Write out every line of the records below in full, but scale each coordinate in the answers by 1.9 and round to whole numbers, with halves rounded up. Leave the pictures out.

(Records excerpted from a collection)
※ ※ ※

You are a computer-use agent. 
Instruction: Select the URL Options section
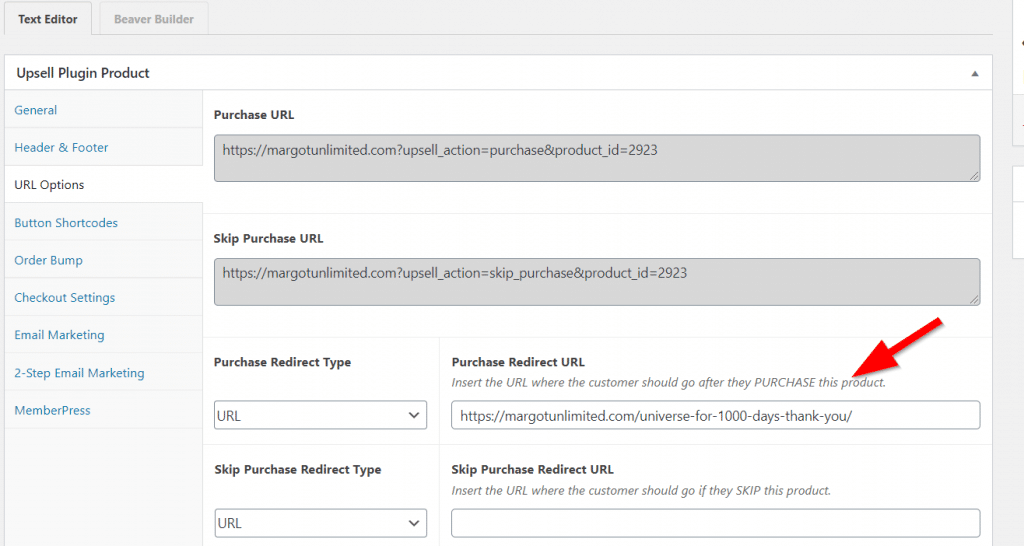tap(49, 185)
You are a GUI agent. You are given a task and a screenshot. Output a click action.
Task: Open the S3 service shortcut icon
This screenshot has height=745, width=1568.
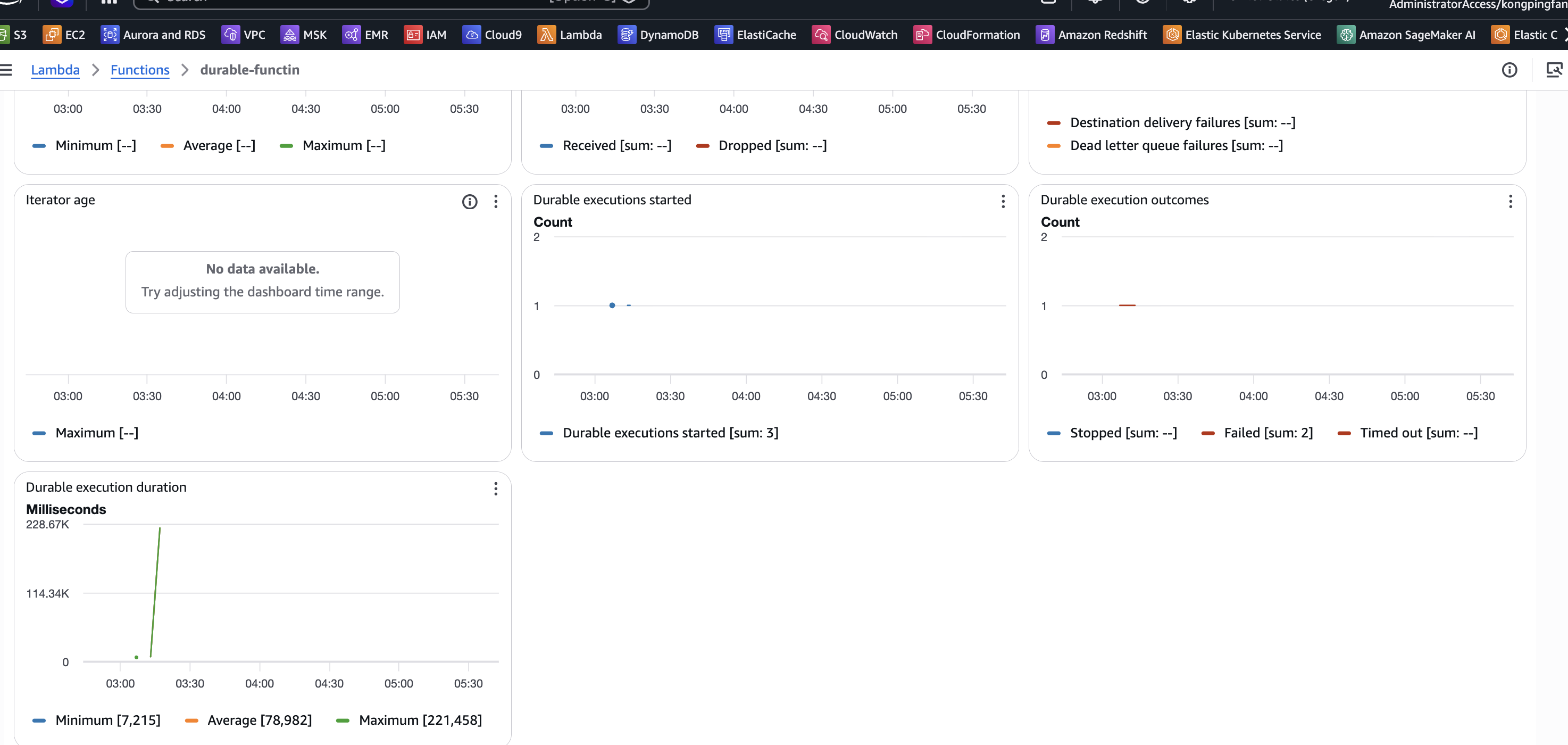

※ ※ ※

**Correct answer:**
You are a computer-use agent. 
Instruction: Select the URL Options section
tap(93, 352)
You are a GUI agent. You are given a task and a screenshot. Output a click action.
Task: Open the S3 service shortcut icon
This screenshot has height=745, width=1568.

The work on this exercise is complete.